Downed trees and power lines littered their complex, though the buildings received miraculously little damage. The two neighbors drank warm water and commiserated, hoping someone would come bring ice, which is almost as elusive as gas these days.
Rapp said he feels resources are lacking for some residents, especially those without reliable transportation. He gets around on a bike, which makes things even more difficult because most shelters and food distribution locations are accessible only by car, Rapp said.
Montgomery, who does drive, got into an accident Tuesday while trying to run errands after the storm. She swerved to avoid a fallen tree and wound up striking another, causing significant damage to the frontend of her car, she said. She was hoping for a rental, which would allow her to return to work as a home health aide.

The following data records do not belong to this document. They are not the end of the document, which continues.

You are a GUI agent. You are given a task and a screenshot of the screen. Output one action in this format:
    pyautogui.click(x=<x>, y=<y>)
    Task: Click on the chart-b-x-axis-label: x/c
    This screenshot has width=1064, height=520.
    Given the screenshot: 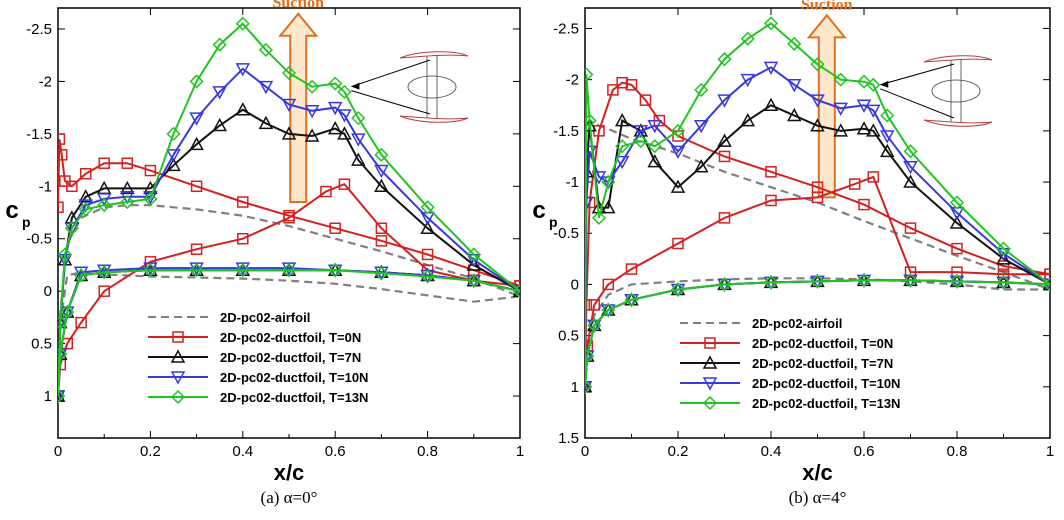 What is the action you would take?
    pyautogui.click(x=818, y=472)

Miller, the parish president, said if people are desperate for supplies and lacking transportation, they can call the Tangipahoa Parish government for assistance at (985) 748-3211.
Meanwhile in downtown Hammond, the owners and regulars at The Red, White & Brew — a bar and liquor store on East Thomas Street — were making the most of a sticky situation Saturday afternoon. Owner Todd Delaune said he reopened earlier in the week after customers donated a generator and some gas to keep the business up and running. That was enough to power some industrial fans and an ice machine.
“You bring me gas, I give you booze,” Delaune said, smiling widely. “We’re kind of reverting to a barter system. Here in Hammond, people come together.”
The mood was jovial and Delaune was hopeful electricity would return to downtown soon. In the meantime, he said, everyone is welcome to come have a drink.